__Exercise__:
Because only the text is wanted, repeat the records below exactly and omit the pictures.

(Source records)
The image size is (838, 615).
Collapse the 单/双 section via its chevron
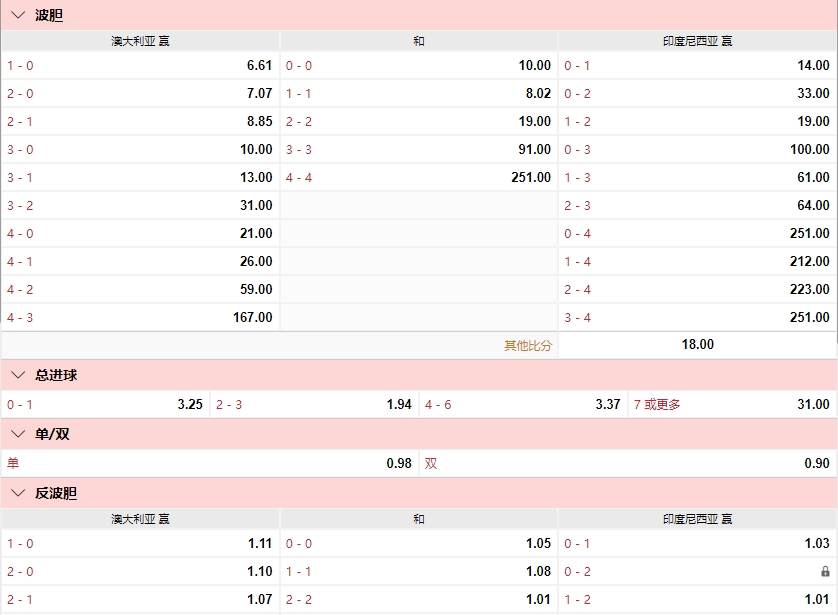(x=17, y=435)
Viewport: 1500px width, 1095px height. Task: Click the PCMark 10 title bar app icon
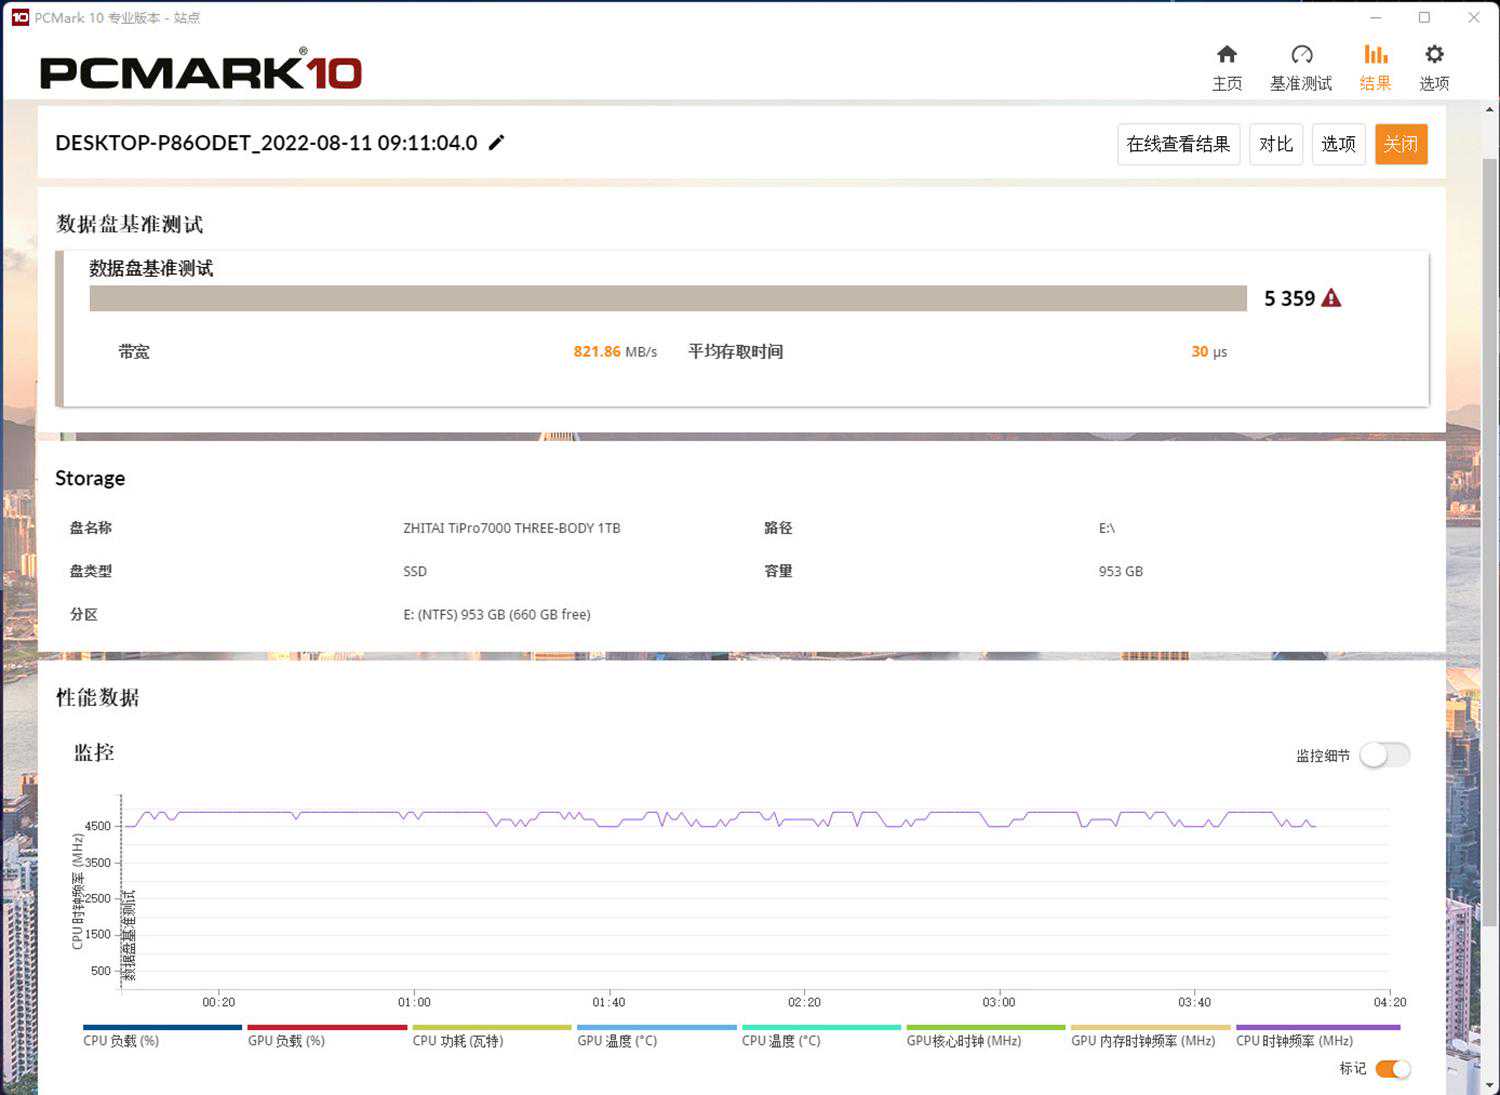pos(19,17)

__Result below__:
The image size is (838, 615).
Collapse the 单/双 section via its chevron
(x=17, y=435)
Viewport: 1500px width, 1095px height. Task: Click the PCMark 10 title bar app icon
pos(19,17)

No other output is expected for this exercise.